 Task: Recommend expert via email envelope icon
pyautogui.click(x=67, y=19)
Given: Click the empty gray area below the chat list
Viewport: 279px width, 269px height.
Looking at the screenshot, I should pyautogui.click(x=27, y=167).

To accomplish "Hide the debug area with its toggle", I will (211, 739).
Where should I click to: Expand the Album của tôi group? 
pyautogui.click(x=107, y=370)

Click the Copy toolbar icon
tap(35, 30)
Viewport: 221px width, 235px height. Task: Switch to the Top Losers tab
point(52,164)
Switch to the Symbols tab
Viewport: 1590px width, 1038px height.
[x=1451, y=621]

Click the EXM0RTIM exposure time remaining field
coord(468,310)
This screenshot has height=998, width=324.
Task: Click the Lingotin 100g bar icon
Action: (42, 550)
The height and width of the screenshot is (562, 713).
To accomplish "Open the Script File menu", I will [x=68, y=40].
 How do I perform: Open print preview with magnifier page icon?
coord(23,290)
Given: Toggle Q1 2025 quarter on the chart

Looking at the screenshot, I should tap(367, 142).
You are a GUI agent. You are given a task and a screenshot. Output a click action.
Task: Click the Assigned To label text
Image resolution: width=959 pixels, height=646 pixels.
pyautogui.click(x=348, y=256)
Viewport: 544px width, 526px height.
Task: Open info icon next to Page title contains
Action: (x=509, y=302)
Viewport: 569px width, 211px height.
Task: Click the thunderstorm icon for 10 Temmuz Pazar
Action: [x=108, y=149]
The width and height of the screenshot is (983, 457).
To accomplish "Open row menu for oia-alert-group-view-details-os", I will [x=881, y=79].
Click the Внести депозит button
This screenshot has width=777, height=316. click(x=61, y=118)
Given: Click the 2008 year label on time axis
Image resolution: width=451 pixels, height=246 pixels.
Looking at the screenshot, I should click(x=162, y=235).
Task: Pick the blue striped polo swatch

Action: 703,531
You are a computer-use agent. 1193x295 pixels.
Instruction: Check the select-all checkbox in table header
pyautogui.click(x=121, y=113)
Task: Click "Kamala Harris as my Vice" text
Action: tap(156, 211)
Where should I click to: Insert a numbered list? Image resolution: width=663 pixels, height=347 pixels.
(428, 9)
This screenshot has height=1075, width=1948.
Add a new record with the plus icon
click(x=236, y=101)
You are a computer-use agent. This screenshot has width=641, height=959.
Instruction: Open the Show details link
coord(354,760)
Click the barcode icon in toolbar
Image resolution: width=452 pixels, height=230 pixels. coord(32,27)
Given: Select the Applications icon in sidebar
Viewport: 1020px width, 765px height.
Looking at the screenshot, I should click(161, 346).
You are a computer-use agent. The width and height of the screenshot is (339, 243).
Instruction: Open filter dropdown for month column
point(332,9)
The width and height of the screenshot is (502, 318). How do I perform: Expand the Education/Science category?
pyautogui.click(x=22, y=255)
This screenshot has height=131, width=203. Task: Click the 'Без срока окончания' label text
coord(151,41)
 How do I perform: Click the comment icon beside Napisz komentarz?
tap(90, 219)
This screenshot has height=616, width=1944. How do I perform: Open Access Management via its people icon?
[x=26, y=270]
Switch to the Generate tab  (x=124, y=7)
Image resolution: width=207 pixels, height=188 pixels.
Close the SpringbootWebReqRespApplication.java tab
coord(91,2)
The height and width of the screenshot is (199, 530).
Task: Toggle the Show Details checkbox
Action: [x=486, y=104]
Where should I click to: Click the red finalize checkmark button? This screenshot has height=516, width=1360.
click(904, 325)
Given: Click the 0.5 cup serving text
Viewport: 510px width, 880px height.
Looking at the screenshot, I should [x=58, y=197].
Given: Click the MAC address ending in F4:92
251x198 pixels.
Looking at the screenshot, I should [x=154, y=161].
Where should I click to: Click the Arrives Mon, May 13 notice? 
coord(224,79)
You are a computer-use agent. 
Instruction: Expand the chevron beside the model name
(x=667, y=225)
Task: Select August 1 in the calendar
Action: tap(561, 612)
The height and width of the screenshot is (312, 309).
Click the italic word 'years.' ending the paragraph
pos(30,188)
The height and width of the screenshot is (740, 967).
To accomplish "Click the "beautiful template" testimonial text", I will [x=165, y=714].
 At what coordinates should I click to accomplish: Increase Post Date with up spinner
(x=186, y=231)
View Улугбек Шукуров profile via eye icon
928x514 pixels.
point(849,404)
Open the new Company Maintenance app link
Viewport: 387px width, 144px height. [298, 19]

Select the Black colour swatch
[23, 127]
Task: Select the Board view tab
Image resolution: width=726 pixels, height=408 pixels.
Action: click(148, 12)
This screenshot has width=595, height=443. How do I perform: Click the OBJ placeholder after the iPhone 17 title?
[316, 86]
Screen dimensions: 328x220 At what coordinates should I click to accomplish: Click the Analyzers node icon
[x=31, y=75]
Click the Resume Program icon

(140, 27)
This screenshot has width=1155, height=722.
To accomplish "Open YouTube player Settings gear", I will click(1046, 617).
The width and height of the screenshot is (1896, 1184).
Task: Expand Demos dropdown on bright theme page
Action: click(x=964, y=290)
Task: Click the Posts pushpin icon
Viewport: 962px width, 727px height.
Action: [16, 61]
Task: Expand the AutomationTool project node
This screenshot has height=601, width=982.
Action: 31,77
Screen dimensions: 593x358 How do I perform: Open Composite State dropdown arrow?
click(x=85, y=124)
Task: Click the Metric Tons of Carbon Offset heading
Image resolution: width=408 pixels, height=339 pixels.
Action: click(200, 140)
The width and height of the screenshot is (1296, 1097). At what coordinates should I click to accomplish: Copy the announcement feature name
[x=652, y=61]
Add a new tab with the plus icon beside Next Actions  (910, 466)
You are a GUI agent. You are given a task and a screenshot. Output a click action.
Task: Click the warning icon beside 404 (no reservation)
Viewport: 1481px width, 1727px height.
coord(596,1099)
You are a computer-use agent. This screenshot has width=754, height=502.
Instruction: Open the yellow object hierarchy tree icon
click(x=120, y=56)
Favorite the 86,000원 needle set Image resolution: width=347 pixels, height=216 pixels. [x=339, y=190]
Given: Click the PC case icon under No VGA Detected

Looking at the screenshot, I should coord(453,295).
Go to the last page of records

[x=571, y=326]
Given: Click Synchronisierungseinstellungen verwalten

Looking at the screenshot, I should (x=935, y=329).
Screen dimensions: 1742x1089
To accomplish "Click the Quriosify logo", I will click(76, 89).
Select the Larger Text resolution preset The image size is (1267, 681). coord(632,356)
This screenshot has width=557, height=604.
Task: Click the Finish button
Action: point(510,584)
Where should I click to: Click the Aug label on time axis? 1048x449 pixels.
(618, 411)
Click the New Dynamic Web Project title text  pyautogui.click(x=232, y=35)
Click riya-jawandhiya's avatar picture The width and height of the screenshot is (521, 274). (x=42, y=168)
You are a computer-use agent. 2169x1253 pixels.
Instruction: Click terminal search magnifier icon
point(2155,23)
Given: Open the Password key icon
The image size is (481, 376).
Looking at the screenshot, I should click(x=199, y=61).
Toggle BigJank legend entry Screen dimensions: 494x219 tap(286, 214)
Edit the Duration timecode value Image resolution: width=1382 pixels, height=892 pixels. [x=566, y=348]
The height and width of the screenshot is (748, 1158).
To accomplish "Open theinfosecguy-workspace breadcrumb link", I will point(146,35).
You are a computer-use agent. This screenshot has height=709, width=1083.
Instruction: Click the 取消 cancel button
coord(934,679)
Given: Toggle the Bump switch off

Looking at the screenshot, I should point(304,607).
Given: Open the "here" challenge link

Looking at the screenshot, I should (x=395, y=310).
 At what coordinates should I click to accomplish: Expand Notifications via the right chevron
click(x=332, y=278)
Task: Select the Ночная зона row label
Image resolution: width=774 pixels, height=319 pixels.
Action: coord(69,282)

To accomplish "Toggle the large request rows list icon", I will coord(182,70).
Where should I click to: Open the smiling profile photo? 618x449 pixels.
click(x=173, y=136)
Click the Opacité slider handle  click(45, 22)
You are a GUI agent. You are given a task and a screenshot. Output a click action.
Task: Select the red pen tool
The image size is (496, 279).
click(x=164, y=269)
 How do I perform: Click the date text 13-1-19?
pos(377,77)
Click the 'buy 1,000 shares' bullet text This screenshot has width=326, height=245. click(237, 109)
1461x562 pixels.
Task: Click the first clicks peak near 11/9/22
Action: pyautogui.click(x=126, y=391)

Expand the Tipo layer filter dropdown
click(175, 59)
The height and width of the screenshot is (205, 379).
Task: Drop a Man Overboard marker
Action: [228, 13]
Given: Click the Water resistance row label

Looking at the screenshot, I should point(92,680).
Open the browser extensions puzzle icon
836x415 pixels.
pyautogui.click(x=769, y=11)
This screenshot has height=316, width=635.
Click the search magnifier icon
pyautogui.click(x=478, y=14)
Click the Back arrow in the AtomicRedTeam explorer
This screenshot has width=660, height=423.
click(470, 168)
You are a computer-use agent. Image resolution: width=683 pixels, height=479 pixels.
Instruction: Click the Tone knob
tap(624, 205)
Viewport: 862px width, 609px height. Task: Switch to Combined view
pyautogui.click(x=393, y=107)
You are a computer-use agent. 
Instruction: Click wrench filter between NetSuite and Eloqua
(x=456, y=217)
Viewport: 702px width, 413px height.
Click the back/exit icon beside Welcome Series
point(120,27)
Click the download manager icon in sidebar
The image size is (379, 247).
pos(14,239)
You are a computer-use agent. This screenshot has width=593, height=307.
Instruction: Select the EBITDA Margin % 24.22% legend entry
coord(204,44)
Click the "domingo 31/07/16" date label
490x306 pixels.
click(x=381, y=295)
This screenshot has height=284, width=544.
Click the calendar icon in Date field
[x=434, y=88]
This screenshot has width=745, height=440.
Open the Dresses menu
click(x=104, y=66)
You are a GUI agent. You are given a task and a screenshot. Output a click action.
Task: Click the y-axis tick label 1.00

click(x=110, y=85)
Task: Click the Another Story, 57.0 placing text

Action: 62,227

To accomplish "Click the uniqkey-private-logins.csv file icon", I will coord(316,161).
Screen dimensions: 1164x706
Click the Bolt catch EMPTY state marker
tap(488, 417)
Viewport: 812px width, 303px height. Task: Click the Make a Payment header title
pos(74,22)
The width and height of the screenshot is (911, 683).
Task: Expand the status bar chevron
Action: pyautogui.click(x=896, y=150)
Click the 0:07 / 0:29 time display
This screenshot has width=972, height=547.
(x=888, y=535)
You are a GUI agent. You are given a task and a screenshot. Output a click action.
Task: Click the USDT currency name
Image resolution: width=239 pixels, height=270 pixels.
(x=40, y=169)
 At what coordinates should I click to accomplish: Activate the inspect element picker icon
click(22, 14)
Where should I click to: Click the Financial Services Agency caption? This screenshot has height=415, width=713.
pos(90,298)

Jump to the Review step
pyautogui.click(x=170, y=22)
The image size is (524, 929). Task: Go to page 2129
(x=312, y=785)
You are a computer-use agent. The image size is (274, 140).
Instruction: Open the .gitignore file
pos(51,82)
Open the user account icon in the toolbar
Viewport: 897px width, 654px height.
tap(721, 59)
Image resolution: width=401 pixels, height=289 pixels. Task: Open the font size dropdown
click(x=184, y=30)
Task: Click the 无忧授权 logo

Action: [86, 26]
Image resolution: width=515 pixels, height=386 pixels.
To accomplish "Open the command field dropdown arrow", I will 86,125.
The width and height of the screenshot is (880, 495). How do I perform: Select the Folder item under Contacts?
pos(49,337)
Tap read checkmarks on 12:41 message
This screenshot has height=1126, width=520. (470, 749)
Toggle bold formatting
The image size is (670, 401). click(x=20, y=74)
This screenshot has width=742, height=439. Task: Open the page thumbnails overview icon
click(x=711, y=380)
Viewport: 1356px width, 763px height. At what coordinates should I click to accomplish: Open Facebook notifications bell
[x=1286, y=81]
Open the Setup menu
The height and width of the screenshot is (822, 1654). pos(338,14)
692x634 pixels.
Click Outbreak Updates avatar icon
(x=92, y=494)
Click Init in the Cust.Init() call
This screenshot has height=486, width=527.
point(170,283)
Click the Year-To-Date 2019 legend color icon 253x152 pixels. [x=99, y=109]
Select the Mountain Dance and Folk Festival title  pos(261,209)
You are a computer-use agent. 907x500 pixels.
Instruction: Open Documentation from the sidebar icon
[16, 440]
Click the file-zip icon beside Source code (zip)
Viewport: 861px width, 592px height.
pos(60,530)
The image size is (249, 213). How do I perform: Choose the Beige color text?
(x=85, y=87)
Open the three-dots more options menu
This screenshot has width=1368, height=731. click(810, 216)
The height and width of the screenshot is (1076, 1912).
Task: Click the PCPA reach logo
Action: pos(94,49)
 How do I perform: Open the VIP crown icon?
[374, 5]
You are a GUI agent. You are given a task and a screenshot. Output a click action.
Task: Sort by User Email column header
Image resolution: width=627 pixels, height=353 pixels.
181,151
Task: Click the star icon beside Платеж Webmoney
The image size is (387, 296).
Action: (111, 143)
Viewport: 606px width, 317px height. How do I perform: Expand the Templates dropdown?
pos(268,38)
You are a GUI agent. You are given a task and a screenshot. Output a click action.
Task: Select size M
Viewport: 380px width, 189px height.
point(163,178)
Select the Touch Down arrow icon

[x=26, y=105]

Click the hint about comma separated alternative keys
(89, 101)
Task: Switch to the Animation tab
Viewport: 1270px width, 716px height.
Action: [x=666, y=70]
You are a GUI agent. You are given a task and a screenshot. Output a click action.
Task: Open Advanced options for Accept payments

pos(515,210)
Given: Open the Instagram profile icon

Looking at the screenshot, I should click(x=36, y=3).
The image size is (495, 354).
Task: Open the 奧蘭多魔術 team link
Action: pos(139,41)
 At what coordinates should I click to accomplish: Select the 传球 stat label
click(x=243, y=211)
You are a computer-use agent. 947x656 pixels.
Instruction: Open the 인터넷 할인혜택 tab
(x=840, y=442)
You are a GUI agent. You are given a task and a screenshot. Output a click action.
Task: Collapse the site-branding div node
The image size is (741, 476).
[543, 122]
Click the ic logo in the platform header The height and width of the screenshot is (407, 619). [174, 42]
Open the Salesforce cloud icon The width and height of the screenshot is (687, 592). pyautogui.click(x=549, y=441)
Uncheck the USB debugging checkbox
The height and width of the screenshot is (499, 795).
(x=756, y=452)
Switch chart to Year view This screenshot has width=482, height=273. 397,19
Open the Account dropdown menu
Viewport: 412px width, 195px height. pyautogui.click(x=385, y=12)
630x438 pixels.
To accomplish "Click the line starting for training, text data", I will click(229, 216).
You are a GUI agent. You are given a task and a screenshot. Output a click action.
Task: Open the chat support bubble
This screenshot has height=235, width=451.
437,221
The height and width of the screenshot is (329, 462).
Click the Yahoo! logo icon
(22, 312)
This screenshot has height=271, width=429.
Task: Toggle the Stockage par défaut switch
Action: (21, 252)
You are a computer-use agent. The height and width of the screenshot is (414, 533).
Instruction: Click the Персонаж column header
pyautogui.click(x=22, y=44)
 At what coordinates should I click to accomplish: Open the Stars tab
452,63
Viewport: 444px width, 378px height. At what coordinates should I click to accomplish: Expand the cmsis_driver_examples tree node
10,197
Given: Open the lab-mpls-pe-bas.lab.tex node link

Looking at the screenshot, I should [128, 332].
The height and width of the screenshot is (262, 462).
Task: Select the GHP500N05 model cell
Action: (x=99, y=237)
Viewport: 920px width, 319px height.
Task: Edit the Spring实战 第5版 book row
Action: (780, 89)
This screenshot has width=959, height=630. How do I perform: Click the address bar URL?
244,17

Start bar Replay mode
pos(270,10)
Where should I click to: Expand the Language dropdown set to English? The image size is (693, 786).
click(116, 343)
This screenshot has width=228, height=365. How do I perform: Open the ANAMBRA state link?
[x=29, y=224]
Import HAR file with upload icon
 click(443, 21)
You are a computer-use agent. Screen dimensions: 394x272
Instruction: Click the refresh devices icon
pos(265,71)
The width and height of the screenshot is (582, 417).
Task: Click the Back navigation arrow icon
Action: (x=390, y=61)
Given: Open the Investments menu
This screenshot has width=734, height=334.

☆ ☆ ☆ ☆

▸ Exigences du problème: Affichez chaque ligne ci-dessus qui contient la chaîne « ending », en respectant la casse.

▸ Réponse à l'exercice:
Given: Click the MAC address ending in F4:92
Click the italic word 'years.' ending the paragraph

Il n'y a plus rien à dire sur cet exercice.